To this day I’m convinced the show benefited from a certain portion of its fans being able to explain the details to the other portion. The show overtook the books as far as material goes. I for one miss the dynamic of the show and books working together. Granted I would say that sentiment is much debated in fandom.

Those written recaps were a gateway drug to Youtube recap videos. As the season moved away from the books. Fans went from explaining show events based on the books, to predicting future events. Before I knew it I wanted to make my own predictions. I even had my own ship! A ship is a relationship between two characters that you like. It may exist in the story or it may not. In my case, I ship Jon Snow and Sansa Stark, the power half-sibling/soon-to-discover-their-cousins team. JonxSansa or Jonsa as it is called was the most popular Game of Thrones ship on tumblr in 2018. There are a lot of us out there.

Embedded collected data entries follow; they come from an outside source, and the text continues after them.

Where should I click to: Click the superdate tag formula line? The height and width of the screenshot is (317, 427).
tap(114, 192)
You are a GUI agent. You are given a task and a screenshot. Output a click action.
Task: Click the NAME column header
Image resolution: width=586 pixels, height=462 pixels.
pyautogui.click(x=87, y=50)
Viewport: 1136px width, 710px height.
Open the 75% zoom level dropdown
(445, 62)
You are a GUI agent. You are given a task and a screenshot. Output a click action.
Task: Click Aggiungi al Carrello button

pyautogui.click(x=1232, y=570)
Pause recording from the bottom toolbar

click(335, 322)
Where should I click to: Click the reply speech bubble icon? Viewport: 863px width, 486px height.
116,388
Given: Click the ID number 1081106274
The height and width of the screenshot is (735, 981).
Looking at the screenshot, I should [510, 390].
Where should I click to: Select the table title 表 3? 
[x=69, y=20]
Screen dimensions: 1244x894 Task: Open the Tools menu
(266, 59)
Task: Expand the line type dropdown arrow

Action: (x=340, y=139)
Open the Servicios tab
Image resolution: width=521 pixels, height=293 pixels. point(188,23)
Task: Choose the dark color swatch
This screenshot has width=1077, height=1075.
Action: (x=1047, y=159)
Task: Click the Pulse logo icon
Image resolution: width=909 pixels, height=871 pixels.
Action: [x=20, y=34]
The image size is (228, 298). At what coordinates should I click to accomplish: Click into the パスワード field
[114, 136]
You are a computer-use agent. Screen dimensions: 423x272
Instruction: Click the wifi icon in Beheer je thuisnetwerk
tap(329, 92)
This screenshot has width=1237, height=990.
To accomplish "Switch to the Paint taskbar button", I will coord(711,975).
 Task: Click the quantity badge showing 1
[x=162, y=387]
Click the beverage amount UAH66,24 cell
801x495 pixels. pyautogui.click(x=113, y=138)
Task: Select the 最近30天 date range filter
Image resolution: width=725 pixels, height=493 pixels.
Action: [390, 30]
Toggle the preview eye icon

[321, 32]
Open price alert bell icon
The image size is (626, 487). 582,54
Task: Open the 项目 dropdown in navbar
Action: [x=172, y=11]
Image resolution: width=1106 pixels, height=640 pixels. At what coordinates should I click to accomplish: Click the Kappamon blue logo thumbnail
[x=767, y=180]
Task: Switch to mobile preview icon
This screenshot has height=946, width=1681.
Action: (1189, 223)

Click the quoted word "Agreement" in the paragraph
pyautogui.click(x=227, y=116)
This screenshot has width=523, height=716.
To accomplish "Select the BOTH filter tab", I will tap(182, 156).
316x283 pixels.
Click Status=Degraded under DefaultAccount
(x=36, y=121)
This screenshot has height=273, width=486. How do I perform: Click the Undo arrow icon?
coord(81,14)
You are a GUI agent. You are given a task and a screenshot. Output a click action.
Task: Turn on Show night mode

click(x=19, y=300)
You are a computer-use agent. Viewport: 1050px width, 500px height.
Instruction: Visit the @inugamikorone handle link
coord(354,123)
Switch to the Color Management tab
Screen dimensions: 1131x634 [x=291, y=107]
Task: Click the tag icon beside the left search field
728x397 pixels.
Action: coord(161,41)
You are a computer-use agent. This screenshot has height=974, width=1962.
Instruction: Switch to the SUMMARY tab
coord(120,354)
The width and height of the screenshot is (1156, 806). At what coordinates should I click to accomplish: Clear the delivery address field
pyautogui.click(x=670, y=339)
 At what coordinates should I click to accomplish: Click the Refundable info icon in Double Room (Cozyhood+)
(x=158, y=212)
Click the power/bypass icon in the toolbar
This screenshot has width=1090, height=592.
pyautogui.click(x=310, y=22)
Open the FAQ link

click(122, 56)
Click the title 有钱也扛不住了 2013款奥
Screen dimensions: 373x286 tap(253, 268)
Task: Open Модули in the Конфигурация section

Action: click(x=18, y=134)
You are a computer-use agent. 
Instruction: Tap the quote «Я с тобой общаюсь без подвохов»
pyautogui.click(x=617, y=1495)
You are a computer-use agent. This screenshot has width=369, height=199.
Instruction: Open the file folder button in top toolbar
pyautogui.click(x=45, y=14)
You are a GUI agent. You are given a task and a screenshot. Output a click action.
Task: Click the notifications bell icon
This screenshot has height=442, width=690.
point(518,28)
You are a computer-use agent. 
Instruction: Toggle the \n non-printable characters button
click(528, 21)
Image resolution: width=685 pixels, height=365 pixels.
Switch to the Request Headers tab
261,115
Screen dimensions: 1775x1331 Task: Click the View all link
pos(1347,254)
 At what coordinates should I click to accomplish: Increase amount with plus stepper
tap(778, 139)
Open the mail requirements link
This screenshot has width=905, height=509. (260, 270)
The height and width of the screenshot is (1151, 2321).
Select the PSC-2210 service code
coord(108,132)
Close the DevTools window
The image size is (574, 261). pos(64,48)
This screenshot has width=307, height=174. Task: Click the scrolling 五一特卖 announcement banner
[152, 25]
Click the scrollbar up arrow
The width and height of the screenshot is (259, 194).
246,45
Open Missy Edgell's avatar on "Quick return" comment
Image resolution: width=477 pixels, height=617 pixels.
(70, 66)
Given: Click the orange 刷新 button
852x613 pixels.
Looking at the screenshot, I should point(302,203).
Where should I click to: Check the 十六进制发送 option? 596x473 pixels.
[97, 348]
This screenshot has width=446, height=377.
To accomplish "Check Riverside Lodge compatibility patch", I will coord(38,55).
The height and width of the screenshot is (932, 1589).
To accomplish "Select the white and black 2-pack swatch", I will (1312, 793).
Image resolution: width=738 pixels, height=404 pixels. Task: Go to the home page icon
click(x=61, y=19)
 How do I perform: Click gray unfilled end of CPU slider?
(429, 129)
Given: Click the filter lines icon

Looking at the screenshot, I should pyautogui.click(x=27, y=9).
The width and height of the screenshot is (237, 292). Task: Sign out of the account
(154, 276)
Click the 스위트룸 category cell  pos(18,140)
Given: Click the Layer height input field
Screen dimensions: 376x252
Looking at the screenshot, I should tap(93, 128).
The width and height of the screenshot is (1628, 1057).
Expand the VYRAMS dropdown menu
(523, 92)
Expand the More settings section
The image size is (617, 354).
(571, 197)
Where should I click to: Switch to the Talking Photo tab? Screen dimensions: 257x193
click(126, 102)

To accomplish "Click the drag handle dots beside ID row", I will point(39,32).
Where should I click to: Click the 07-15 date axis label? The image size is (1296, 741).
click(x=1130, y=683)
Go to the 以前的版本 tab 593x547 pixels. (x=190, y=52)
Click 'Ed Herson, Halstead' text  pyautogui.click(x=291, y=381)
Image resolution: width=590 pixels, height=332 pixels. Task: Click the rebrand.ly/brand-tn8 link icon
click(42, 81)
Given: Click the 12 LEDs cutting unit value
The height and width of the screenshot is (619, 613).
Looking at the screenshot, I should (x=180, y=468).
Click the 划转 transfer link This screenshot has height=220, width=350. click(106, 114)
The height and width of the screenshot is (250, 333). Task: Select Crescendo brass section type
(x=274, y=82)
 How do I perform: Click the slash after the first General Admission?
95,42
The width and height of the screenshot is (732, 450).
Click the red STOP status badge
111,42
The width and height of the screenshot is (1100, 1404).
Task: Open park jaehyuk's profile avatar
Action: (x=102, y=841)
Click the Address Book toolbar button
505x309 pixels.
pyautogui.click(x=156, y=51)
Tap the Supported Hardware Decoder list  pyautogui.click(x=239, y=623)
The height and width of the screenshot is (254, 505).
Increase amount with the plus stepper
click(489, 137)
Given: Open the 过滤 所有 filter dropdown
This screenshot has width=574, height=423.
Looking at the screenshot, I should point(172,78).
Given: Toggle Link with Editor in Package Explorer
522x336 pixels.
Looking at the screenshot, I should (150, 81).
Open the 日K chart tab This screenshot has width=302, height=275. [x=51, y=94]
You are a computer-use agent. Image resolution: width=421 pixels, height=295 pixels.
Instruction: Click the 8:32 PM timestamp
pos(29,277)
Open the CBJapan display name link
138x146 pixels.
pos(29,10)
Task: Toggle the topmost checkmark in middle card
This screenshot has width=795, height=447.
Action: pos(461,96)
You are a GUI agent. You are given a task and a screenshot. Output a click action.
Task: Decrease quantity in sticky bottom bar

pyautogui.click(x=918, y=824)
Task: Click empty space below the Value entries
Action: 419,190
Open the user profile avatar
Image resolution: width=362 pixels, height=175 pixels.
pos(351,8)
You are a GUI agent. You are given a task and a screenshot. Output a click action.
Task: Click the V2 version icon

This all led to a lot of writing. I wrote fanfics, metas (explanations of events, characters, etc. with heavy doses of speculation), answered quora questions, tweeted, tumblred, made friends with other fans. I joined a Thursday Night Youtube Bookclub that is doing a re-read of the first book. This rabbit hole goes deep.

It’s paid off. My writing has improved by leaps and bounds. I feel confident saying I can write fiction. This year my fanfics were longlisted for the Wattys, which is WattPad’s yearly writing awards. I didn’t go into joining a fandom with the goal of becoming a better writer. But it happened all the same. There are fans that have read and enjoy my work. This might be the most rewarding part.

When you are part of a fandom, there are people of all ages, backgrounds, from all over the world. You never know who might be on the other side of a username or where they might be from. In some cases, I write very mature fics. They are not age-appropriate. I also can’t control who reads my stories even when I tag appropriately.

This realization…made me think about the I have a responsibility to my readers no matter how old or young they. I see it as an amazing opportunity. It’s about more than fandom. Sure the fandom stuff is fun, but there is a back and forth happening in the space. Fans comment, argue, share, all types of creative output from simple artwork of the characters to full multi-chapter works of fiction. The work can be truly amazing. There are fics that are better than most published works. There is art that is stunning.

In a way, it is all very subversive. The writing or fanart acts as expressions of the original, or what is called ‘canon’ in fandom. It is also a commentary on the original work. Are female characters sidelined in canon? You can bring them to the forefront in fanwork. Not enough LGBTQIA representation or people of color? You can fix that too. Or maybe you didn’t like the ending. Fans do it all. They turn the original work on its head. It can be jarring, or funny or in some cases, not the greatest work. Other times, it’s better, much better than the original work. What it’s really doing is giving another perspective on work we already know and love. A perspective that in other forms is often marginalized.

Women of all backgrounds may get published but often get smaller books. If they write smut, it’s put in the romance category not fit to be considered literature. In fanfiction, they can write 60 chapter fics, if they want and they do. There is no one to tell them they can’t write an epic story. And that story can be filled with smut. Fanfic is filled with non-native English speakers, LGBTQIA people, and people of color writing all manner of stories.

In my past two years of being heavily involved in fandom, I’ve connected with people across the globe, written hundreds of thousands of words, read and discovered all manner of creative work. And I have a new appreciation for all the people creators making this work. They are largely unknown outside of the fandom, unpaid, and doing it for the love of it. By doing this, they are participating in the subversion of a system that has never been friendly to less-then traditional creators. The hidden talent in this space is real.